Main Loop Session and Search Policy for Automated Theory Construction

Overview

Note: This section documents newly introduced design considerations as part of ongoing progress in the system.

The search loop in automated theory construction tends to exhibit a strong bias toward generating transformed statements derived from existing theorems, including generalizations and technical lemmas. While such statements are useful for extracting local properties of a theory, they do not necessarily contribute to a unified or compressed global structure.

To address this limitation, we introduce a main-loop session centered around identifying and proving structurally significant theorems (“main theorems”). This mechanism is designed to periodically reorganize and compress the accumulated theory.


Main-Loop Session

The main-loop session operates as follows:

  1. Trigger Condition Every time N new lemmas are added to Derived.lean, a main-theorem session is triggered.

  2. Candidate Suggestion The system analyzes Derived.lean and uses main_theorem_suggester.md to propose at most one candidate for a main theorem. Strict filtering criteria are imposed, and proposing no candidate is explicitly allowed.

  3. Proof Planning If a candidate is proposed, main_theorem_planner.md is used to construct a natural-language proof plan.

  4. Formalization Loop Based on .codex/agents.md and SKILL.md, the system attempts to formalize the theorem in Lean. The loop continues until all sorry placeholders are eliminated.

  5. Post-Success Expansion If formalization succeeds:

    • The theorem is appended to Derived.lean.
    • post_theorem_expander.md is invoked to generate five new open problems.

This process introduces periodic global restructuring pressure into the otherwise local search dynamics.


Pick-Up Policy (Open Problem Prioritization)
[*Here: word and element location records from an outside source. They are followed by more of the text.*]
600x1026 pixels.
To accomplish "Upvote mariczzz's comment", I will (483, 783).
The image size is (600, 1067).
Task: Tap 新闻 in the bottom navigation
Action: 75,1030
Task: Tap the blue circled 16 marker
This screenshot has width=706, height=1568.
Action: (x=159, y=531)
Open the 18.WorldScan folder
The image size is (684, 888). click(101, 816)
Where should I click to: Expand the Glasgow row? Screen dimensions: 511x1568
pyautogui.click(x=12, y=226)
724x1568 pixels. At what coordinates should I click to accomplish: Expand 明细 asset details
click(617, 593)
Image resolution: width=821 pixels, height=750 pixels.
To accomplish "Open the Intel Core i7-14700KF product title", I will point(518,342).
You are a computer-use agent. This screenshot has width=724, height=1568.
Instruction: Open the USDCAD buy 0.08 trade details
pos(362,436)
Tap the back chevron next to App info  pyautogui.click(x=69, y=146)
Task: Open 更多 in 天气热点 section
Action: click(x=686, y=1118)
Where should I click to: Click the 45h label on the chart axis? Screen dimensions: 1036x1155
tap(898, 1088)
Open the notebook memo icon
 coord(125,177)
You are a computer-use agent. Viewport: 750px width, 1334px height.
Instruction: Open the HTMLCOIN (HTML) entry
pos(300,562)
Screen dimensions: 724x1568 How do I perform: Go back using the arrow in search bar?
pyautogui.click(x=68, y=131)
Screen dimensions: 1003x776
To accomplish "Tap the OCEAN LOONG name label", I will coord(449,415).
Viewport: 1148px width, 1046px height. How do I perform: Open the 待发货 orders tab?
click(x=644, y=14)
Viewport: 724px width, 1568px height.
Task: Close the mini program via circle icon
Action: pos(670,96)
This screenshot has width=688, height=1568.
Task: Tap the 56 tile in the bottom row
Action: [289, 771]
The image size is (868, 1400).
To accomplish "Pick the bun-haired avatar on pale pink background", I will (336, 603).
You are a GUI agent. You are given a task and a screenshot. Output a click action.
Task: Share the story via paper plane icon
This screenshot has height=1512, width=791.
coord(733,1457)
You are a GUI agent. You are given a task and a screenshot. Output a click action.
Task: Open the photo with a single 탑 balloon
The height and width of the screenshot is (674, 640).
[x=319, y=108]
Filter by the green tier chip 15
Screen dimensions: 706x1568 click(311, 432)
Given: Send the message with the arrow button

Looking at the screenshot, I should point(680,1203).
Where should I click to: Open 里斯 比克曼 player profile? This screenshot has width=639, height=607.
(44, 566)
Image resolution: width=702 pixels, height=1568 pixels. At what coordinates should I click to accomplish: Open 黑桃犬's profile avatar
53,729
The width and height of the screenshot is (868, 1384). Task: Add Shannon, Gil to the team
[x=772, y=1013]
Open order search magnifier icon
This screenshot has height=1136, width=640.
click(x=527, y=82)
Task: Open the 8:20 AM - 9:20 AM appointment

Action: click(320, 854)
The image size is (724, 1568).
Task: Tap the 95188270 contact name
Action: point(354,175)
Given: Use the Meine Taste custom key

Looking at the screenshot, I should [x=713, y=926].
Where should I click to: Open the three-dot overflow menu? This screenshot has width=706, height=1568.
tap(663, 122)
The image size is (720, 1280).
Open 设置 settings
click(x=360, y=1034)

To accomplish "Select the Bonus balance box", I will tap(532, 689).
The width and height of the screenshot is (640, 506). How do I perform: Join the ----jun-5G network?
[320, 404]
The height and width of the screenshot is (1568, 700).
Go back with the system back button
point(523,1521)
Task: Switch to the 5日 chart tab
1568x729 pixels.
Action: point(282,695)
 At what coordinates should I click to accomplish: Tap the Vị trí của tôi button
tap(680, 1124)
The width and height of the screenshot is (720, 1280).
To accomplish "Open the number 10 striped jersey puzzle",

To improve search efficiency, we introduce a prioritization scheme for open problems.

Priority Levels

Each open problem is assigned one of three priority levels: high, medium, or low, determined by open_problem_prioritizer.md.

Core Rubric

  • high

    • Connects existing theorem clusters.
    • Gives a strong equivalence, characterization, or existence statement.
    • Looks likely to unlock many future problems or reorganize the theory.
  • medium

    • A natural local extension or useful nearby consequence.
    • Likely to help only one or two nearby problems.
  • low

    • Cosmetic variant, shallow restatement, obvious weakening, or low-utility statement in the current Derived.lean context.
    • Already looks effectively covered by current verified theorems up to a shallow reformulation.

Additional Policies

  • If an open problem fails twice, it is removed from the pool.
  • Priorities are periodically refreshed:

    • After every M new additions.
    • After each successful main-loop formalization.

This prioritization ensures that computational resources are allocated toward structurally meaningful progress.


Scope and Generality

To improve general applicability, we relax the requirement that the system must always start strictly from axioms. However, to avoid drift during exploration, we impose the requirement that a core Lean theory file defining the domain must always be present.

This balance allows:

  • Controlled exploration within a defined domain.
  • Flexibility in incorporating partially structured or pre-existing theories.

Research Direction

The long-term objective of this framework is to:

  • Enable systematic rediscovery and exploration of niche or underdeveloped domains.
  • Revisit and restructure “mature” or seemingly exhausted areas of theory.
  • Improve usability and accessibility of automated theory construction systems.

By combining local search with periodic global restructuring, the system aims to produce theories that are not only larger, but also more coherent and interpretable.


Summary

The introduction of the main-loop session and prioritization policies transforms the search process from purely accumulative to structurally aware. Instead of merely growing Derived.lean, the system actively attempts to compress, reorganize, and elevate the theory through strategically selected main theorems.